## [Written exercise]
Copy out the part of the rows that opens with the line containing "Task: Open the More search filters menu" and closes with the line containing "will click(348, 13).", substituting "Pan" for "Orbit" and leaving everything else as it is.

## [Rows of pointing data]
++++++++++++++++++++

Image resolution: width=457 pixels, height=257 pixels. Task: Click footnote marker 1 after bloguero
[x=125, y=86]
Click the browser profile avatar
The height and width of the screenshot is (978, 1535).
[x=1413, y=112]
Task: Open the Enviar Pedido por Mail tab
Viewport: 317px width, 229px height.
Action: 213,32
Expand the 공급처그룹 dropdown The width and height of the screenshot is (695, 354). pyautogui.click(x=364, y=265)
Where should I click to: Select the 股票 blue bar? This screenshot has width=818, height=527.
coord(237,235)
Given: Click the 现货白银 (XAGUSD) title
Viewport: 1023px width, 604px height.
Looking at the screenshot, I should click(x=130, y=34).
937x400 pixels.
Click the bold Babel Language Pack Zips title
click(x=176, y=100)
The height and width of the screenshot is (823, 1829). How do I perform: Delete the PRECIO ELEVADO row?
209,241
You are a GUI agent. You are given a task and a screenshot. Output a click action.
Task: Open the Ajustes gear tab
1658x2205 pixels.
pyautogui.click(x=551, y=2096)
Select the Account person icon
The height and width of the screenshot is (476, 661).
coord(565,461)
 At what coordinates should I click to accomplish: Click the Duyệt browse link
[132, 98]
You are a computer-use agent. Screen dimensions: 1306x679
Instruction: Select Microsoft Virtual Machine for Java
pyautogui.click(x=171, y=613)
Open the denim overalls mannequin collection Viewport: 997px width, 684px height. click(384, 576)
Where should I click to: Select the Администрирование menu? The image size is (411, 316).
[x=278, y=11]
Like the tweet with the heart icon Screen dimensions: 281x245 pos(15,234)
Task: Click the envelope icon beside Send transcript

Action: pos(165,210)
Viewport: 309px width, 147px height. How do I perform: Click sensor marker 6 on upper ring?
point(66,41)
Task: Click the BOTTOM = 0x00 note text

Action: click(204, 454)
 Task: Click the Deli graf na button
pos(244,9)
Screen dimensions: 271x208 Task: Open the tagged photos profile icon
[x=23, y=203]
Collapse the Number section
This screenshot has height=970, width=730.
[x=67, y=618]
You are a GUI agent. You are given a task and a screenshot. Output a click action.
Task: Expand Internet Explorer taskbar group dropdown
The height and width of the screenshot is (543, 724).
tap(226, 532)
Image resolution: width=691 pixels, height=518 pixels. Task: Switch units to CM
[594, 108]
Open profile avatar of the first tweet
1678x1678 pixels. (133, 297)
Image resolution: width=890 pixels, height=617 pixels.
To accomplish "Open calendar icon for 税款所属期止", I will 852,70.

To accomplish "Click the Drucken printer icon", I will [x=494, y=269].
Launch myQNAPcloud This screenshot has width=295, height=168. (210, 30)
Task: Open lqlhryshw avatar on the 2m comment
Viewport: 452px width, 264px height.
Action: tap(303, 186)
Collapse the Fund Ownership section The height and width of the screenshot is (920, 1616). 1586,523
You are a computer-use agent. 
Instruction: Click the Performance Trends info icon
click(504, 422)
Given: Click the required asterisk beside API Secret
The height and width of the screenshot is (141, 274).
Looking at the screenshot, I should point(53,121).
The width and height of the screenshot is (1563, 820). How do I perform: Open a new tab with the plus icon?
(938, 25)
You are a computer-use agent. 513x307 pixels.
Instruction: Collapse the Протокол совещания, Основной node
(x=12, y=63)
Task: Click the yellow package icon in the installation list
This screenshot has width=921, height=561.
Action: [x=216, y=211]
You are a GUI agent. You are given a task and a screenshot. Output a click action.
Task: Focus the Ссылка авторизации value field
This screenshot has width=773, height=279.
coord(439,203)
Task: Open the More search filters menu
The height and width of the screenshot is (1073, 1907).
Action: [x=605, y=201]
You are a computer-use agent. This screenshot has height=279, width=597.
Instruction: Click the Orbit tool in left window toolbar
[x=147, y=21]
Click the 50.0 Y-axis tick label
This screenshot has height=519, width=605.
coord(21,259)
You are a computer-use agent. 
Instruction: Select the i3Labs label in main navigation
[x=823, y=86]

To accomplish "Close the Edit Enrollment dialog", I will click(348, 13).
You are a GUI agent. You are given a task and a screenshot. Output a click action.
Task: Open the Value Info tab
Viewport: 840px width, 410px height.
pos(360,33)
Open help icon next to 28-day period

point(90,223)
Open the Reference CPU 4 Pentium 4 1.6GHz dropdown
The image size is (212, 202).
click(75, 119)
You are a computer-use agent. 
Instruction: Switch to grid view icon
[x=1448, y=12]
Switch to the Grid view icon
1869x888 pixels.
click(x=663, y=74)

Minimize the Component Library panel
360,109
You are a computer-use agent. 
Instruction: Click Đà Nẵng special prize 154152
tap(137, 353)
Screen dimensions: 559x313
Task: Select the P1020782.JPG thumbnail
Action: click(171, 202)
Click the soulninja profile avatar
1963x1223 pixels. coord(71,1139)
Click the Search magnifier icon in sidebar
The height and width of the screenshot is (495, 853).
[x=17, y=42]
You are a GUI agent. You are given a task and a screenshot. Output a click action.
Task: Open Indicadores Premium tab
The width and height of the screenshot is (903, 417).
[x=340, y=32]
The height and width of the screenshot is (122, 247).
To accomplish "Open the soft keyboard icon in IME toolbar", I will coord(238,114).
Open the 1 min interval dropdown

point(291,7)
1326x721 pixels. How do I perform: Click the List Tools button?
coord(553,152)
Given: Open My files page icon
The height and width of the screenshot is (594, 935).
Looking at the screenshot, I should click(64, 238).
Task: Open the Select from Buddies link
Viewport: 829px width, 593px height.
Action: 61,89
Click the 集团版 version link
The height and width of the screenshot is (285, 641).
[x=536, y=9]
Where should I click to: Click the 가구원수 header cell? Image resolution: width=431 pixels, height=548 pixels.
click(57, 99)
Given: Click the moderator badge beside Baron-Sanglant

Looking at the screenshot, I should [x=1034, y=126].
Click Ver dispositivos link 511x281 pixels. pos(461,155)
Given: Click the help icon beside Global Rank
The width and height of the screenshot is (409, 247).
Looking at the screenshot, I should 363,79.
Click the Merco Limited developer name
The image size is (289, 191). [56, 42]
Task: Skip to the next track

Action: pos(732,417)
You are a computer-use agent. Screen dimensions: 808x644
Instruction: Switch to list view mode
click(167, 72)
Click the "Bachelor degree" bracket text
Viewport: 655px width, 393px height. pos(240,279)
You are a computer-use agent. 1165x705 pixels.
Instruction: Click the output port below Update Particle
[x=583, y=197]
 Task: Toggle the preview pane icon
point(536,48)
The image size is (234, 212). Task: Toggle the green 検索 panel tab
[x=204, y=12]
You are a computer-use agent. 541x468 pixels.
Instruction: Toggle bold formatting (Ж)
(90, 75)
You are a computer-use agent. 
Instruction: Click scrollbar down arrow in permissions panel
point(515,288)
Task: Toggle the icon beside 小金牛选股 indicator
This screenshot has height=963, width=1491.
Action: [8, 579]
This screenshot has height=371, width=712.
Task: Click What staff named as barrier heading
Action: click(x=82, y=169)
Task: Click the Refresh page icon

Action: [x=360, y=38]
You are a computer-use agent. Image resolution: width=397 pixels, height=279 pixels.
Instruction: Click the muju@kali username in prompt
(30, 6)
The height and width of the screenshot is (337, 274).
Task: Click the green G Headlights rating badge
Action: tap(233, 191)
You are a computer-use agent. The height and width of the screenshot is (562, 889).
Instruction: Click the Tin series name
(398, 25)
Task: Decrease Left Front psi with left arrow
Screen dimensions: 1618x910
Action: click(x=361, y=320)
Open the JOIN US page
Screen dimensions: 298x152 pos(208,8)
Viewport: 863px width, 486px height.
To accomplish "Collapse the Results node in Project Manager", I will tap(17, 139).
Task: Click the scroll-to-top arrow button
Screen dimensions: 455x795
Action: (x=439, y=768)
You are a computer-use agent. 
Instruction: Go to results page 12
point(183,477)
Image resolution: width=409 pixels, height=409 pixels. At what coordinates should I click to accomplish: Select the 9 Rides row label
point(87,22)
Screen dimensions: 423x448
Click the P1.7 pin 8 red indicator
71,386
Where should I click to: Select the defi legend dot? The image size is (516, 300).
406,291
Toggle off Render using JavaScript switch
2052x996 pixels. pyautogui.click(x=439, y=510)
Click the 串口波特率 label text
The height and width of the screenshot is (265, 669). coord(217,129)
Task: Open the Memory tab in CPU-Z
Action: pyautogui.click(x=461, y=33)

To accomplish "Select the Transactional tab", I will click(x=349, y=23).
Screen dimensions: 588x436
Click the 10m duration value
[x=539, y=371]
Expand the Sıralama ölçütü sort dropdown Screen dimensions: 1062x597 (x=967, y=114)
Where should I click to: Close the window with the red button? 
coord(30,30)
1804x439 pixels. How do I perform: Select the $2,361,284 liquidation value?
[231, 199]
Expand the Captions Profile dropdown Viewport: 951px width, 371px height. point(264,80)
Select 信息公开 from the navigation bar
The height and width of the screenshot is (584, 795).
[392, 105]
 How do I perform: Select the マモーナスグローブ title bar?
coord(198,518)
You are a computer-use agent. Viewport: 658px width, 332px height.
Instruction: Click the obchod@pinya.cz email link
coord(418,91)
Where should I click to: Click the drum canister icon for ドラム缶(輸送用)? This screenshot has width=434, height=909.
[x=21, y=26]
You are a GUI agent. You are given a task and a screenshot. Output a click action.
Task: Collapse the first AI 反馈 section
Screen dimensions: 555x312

++++++++++++++++++++

## [Answer below]
Task: Open the More search filters menu
The height and width of the screenshot is (1073, 1907).
Action: [x=605, y=201]
You are a computer-use agent. This screenshot has height=279, width=597.
Instruction: Click the Pan tool in left window toolbar
[x=147, y=21]
Click the 50.0 Y-axis tick label
This screenshot has height=519, width=605.
coord(21,259)
You are a computer-use agent. 
Instruction: Select the i3Labs label in main navigation
[x=823, y=86]

To accomplish "Close the Edit Enrollment dialog", I will click(348, 13).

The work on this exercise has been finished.